• [Directions] Copy every one of the records below word for word, with nothing changed or left out.

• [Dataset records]

★ ★ ★ ★ ★

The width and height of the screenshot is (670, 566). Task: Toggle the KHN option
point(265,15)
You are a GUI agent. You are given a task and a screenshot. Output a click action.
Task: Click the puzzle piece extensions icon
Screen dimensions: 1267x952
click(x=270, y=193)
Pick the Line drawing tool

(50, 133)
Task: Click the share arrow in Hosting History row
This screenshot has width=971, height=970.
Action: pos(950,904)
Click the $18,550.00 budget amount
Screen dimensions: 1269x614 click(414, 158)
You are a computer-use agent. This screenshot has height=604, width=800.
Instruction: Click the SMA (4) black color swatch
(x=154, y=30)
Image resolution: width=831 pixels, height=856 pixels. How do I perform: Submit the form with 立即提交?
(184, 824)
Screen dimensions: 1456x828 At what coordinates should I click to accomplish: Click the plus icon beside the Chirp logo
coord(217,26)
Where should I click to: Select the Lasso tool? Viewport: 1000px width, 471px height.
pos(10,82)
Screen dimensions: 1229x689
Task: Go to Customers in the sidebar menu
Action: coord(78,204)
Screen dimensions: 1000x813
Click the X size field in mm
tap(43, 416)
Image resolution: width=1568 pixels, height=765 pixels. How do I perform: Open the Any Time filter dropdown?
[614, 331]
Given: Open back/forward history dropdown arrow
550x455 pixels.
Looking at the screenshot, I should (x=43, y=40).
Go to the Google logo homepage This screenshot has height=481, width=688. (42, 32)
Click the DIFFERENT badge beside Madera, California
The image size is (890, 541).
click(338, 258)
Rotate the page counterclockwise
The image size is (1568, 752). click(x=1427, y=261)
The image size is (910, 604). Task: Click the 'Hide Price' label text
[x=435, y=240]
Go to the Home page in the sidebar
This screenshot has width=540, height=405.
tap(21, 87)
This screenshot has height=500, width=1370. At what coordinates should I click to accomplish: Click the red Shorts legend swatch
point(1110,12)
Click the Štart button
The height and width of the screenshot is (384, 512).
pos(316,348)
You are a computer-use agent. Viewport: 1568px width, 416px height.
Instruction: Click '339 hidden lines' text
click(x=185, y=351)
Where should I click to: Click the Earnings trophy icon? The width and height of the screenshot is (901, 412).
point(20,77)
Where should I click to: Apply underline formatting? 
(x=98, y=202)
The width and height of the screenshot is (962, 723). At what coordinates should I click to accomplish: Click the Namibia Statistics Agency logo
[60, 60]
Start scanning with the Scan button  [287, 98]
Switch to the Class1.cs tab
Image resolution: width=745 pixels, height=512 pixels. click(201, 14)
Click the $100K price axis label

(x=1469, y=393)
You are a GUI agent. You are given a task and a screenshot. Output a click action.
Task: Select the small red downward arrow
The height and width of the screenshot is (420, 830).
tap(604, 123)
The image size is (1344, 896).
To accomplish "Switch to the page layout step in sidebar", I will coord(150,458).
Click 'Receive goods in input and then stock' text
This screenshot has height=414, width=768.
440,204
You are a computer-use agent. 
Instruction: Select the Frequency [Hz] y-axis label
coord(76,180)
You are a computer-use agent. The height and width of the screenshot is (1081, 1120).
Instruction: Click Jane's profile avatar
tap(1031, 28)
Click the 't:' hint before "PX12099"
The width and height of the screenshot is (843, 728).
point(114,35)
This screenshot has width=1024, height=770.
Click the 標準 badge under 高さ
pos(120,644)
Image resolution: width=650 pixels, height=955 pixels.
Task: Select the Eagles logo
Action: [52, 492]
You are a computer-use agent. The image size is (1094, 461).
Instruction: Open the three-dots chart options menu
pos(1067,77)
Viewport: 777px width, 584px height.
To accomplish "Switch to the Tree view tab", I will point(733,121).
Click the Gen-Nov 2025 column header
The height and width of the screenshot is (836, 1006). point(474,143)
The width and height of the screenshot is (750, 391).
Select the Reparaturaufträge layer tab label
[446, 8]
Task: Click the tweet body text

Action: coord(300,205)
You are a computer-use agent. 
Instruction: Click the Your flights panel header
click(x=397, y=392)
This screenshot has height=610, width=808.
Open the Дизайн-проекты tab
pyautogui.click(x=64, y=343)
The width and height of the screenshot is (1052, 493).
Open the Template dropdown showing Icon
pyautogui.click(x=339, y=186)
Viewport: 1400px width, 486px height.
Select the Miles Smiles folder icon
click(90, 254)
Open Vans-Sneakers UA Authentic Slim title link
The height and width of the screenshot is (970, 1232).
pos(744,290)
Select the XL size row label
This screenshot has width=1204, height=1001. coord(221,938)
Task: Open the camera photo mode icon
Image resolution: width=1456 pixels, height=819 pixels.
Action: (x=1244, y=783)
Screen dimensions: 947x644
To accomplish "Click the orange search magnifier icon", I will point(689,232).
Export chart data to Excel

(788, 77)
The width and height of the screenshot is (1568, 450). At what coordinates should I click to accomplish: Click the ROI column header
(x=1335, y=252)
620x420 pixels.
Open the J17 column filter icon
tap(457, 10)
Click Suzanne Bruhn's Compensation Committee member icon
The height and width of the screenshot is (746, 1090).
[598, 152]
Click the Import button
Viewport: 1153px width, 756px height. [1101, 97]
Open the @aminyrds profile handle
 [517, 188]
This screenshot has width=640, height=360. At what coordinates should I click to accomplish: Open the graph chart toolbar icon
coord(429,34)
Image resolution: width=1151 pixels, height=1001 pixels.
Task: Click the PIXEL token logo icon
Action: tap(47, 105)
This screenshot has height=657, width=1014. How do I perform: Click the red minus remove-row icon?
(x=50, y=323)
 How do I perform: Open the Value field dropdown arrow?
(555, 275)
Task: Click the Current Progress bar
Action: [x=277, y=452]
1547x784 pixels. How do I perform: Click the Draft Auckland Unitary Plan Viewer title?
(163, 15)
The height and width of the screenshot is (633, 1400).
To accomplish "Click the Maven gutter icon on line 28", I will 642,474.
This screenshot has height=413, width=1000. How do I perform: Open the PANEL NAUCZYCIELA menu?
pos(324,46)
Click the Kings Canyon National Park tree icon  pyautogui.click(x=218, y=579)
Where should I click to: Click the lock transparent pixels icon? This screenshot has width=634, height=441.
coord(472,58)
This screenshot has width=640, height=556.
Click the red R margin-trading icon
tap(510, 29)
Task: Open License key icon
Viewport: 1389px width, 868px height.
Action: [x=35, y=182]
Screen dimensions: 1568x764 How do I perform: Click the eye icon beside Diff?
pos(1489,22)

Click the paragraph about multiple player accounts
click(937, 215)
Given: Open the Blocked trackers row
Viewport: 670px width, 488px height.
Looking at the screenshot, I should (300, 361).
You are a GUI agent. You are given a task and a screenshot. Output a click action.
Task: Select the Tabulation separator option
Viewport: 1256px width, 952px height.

★ ★ ★ ★ ★

• [Correct answer]
The width and height of the screenshot is (670, 566). Task: Toggle the KHN option
point(265,15)
You are a GUI agent. You are given a task and a screenshot. Output a click action.
Task: Click the puzzle piece extensions icon
Screen dimensions: 1267x952
click(x=270, y=193)
Pick the Line drawing tool

(50, 133)
Task: Click the share arrow in Hosting History row
This screenshot has width=971, height=970.
Action: pos(950,904)
Click the $18,550.00 budget amount
Screen dimensions: 1269x614 click(414, 158)
You are a computer-use agent. This screenshot has height=604, width=800.
Instruction: Click the SMA (4) black color swatch
(x=154, y=30)
Image resolution: width=831 pixels, height=856 pixels. How do I perform: Submit the form with 立即提交?
(184, 824)
Screen dimensions: 1456x828 At what coordinates should I click to accomplish: Click the plus icon beside the Chirp logo
coord(217,26)
Where should I click to: Select the Lasso tool? Viewport: 1000px width, 471px height.
pos(10,82)
Screen dimensions: 1229x689
Task: Go to Customers in the sidebar menu
Action: coord(78,204)
Screen dimensions: 1000x813
Click the X size field in mm
tap(43, 416)
Image resolution: width=1568 pixels, height=765 pixels. How do I perform: Open the Any Time filter dropdown?
[614, 331]
Given: Open back/forward history dropdown arrow
550x455 pixels.
Looking at the screenshot, I should (x=43, y=40).
Go to the Google logo homepage This screenshot has height=481, width=688. (42, 32)
Click the DIFFERENT badge beside Madera, California
The image size is (890, 541).
click(338, 258)
Rotate the page counterclockwise
The image size is (1568, 752). click(x=1427, y=261)
The image size is (910, 604). Task: Click the 'Hide Price' label text
[x=435, y=240]
Go to the Home page in the sidebar
This screenshot has width=540, height=405.
tap(21, 87)
This screenshot has height=500, width=1370. At what coordinates should I click to accomplish: Click the red Shorts legend swatch
point(1110,12)
Click the Štart button
The height and width of the screenshot is (384, 512).
pos(316,348)
You are a computer-use agent. Viewport: 1568px width, 416px height.
Instruction: Click '339 hidden lines' text
click(x=185, y=351)
Where should I click to: Click the Earnings trophy icon? The width and height of the screenshot is (901, 412).
point(20,77)
Where should I click to: Apply underline formatting? 
(x=98, y=202)
The width and height of the screenshot is (962, 723). At what coordinates should I click to accomplish: Click the Namibia Statistics Agency logo
[60, 60]
Start scanning with the Scan button  [287, 98]
Switch to the Class1.cs tab
Image resolution: width=745 pixels, height=512 pixels. click(201, 14)
Click the $100K price axis label

(x=1469, y=393)
You are a GUI agent. You are given a task and a screenshot. Output a click action.
Task: Select the small red downward arrow
The height and width of the screenshot is (420, 830).
tap(604, 123)
The image size is (1344, 896).
To accomplish "Switch to the page layout step in sidebar", I will coord(150,458).
Click 'Receive goods in input and then stock' text
This screenshot has height=414, width=768.
440,204
You are a computer-use agent. 
Instruction: Select the Frequency [Hz] y-axis label
coord(76,180)
You are a computer-use agent. The height and width of the screenshot is (1081, 1120).
Instruction: Click Jane's profile avatar
tap(1031, 28)
Click the 't:' hint before "PX12099"
The width and height of the screenshot is (843, 728).
point(114,35)
This screenshot has width=1024, height=770.
Click the 標準 badge under 高さ
pos(120,644)
Image resolution: width=650 pixels, height=955 pixels.
Task: Select the Eagles logo
Action: [52, 492]
You are a computer-use agent. The image size is (1094, 461).
Instruction: Open the three-dots chart options menu
pos(1067,77)
Viewport: 777px width, 584px height.
To accomplish "Switch to the Tree view tab", I will point(733,121).
Click the Gen-Nov 2025 column header
The height and width of the screenshot is (836, 1006). point(474,143)
The width and height of the screenshot is (750, 391).
Select the Reparaturaufträge layer tab label
[446, 8]
Task: Click the tweet body text

Action: coord(300,205)
You are a computer-use agent. 
Instruction: Click the Your flights panel header
click(x=397, y=392)
This screenshot has height=610, width=808.
Open the Дизайн-проекты tab
pyautogui.click(x=64, y=343)
The width and height of the screenshot is (1052, 493).
Open the Template dropdown showing Icon
pyautogui.click(x=339, y=186)
Viewport: 1400px width, 486px height.
Select the Miles Smiles folder icon
click(90, 254)
Open Vans-Sneakers UA Authentic Slim title link
The height and width of the screenshot is (970, 1232).
pos(744,290)
Select the XL size row label
This screenshot has width=1204, height=1001. coord(221,938)
Task: Open the camera photo mode icon
Image resolution: width=1456 pixels, height=819 pixels.
Action: (x=1244, y=783)
Screen dimensions: 947x644
To accomplish "Click the orange search magnifier icon", I will point(689,232).
Export chart data to Excel

(788, 77)
The width and height of the screenshot is (1568, 450). At what coordinates should I click to accomplish: Click the ROI column header
(x=1335, y=252)
620x420 pixels.
Open the J17 column filter icon
tap(457, 10)
Click Suzanne Bruhn's Compensation Committee member icon
The height and width of the screenshot is (746, 1090).
[598, 152]
Click the Import button
Viewport: 1153px width, 756px height. [1101, 97]
Open the @aminyrds profile handle
 [517, 188]
This screenshot has width=640, height=360. At what coordinates should I click to accomplish: Open the graph chart toolbar icon
coord(429,34)
Image resolution: width=1151 pixels, height=1001 pixels.
Task: Click the PIXEL token logo icon
Action: tap(47, 105)
This screenshot has height=657, width=1014. How do I perform: Click the red minus remove-row icon?
(x=50, y=323)
 How do I perform: Open the Value field dropdown arrow?
(555, 275)
Task: Click the Current Progress bar
Action: [x=277, y=452]
1547x784 pixels. How do I perform: Click the Draft Auckland Unitary Plan Viewer title?
(163, 15)
The height and width of the screenshot is (633, 1400).
To accomplish "Click the Maven gutter icon on line 28", I will 642,474.
This screenshot has height=413, width=1000. How do I perform: Open the PANEL NAUCZYCIELA menu?
pos(324,46)
Click the Kings Canyon National Park tree icon  pyautogui.click(x=218, y=579)
Where should I click to: Click the lock transparent pixels icon? This screenshot has width=634, height=441.
coord(472,58)
This screenshot has width=640, height=556.
Click the red R margin-trading icon
tap(510, 29)
Task: Open License key icon
Viewport: 1389px width, 868px height.
Action: [x=35, y=182]
Screen dimensions: 1568x764 How do I perform: Click the eye icon beside Diff?
pos(1489,22)

Click the paragraph about multiple player accounts
click(937, 215)
Given: Open the Blocked trackers row
Viewport: 670px width, 488px height.
Looking at the screenshot, I should (300, 361).
You are a GUI agent. You are given a task and a screenshot. Output a click action.
Task: Select the Tabulation separator option
Viewport: 1256px width, 952px height.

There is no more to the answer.